Samantha: “I was really surprised with the ease of the transition from Ruby to Elixir. Ruby was the first backend language I learned and so changing to Elixir was quite daunting. However, the syntactic similarities make it a great language to learn after Ruby. Getting to grips with pattern matching and the importance of arity is a big step in the journey. One of our seniors once told me if you are ever thinking about using a conditional statement, it probably means you can use pattern matching instead. From a functional point of view, thinking of data as being immutable is something that has happened gradually for me and something that has sunk in after writing code and seeing it in practice.
“Expert360 has been really great with the transition, as most of our devs didn’t know Elixir prior to working here there’s a culture of learning and sharing knowledge. Everyone understands that online resources for Elixir are more limited than other languages, so we have to lean on and learn from each other. We also have a couple of developers who have been in the Elixir community for years and they have been great at showing us best practices and improving our codebase for the future.”
What would you say to any engineers who don’t know about Elixir? Do you have any resources they should check out?
Orion: “I would say its a language that’s a pleasure to work in, with powerful features backed by the OTP - Erlang. You might not need all that firepower, but it’s good to know it’s there - for free when needed. The tooling is excellent and guides you towards language/community best practices as well programming best practices like test driven development (TDD), which is much easier in Elixir unlike Ruby.”
Samvit: “I would say it's great to get into if you have some prior programming experience, as it's easy to learn and a pleasure to work with. It's got a competitive advantage over other languages because of concurrency, performance, scalability, fault-tolerance and by being a language that's very developer friendly. I found Elixir School to be helpful, exercisms helped to develop programming skills, and the talks at the Elixir Meetup, which Expert360 hosts, were engaging.”
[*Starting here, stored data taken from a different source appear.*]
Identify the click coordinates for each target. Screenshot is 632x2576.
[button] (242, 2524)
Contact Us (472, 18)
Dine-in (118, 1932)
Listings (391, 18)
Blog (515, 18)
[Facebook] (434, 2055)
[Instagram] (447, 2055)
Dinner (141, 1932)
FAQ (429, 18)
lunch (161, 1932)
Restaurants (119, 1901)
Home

Samantha: “If you come from a Ruby background, and you’re interested in learning a functional language, then Elixir is a really great option. The syntactic similarities mean you’re given a little boost when starting out. Aside from that however, it’s great to know that you are working with a language that is built to scale when necessary. There are plenty of resources online to get you started - from online video tutorials, to talks from the yearly Elixir conferences, exercism exercises etc."
What is the Elixir community like in Sydney?
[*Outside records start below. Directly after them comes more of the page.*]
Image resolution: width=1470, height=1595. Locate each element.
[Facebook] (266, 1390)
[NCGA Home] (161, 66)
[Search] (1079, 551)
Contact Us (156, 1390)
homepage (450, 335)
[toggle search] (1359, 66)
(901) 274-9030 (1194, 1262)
Orion: “Expert360 as a company is a great group to work for. I’m working remote from Fiji so I’m yet to meet other members of the Sydney Elixir community, but hope to soon.”
Samvit: “It's a niche group but growing rapidly. The talks at the Elixir Meetup are always informative, and the community itself is very welcoming of new Elixir developers.”
Samantha: “The Elixir community is small, but a group who are really passionate about Elixir and want to spread their knowledge. Expert360 hosts the Elixir Meetup each month, which has a solid group of regulars and welcomes newcomers too. I hear of more companies each day moving to Elixir, which is exciting for the future.”